In Sheldon, VT, a slope downhill from an agricultural field leads to a wetland flanked by Hungerford Brook, a tributary stream that feeds into the lake. For this project, core samples of the soil were taken from the wetland portion of the Hungerford site. A previous project for a Geochemistry class had sampling performed at this site for mineralogical identification of the soils, but the constraints of the project produced mixed results. Therefore, a more detailed process of data collection in addition to a focus on the mineralogical behavior of clays were included in this project. Understanding the behaviors of the clays can provide important insight into their interactions with pollutants being carried from runoff sourced from the adjacent agricultural site. This information has the potential to be valuable to remediation, and an improved understanding into minerals affected runoff dynamics.
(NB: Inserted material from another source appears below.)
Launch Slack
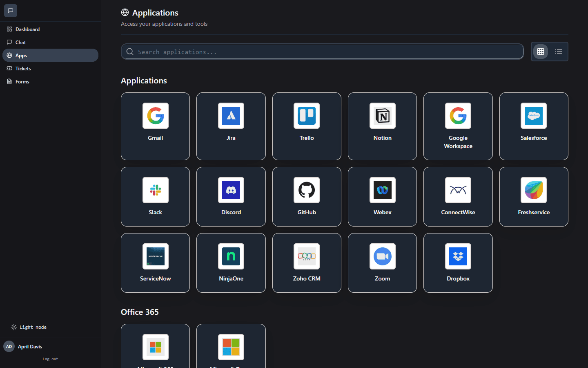Viewport: 588px width, 368px height. [x=155, y=197]
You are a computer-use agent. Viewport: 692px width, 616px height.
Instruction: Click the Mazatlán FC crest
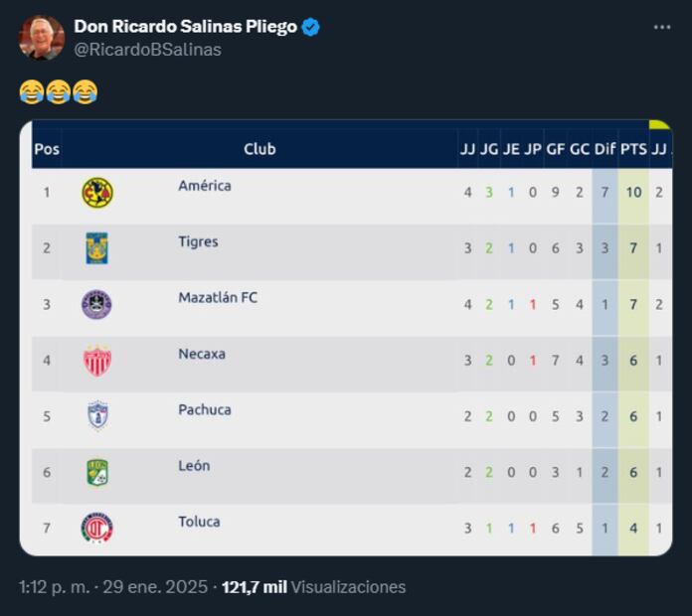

Clay fractions were created to separate primary and secondary minerals, so that they could be identified individually via x-ray diffraction (XRD). In addition to XRD, clays were identified through other techniques such as drying, oven heating, and ethylene glycol treatment. Primary minerals consist of feldspars, phyllosilicates, calcite, and serpentine, while secondary minerals include sepiolite, smectite, illite, and kaolinite.

The preliminary mineralogical results yield insight into the sourcing for secondary minerals regarding their corresponding parent minerals and their depositional environment at incremental depths.

Understanding the mineralogical behavior of clays in buffer zones through which contaminated water flows into tributary streams is imperative to predict interactions with fertilizers in respect to their mobility and stability.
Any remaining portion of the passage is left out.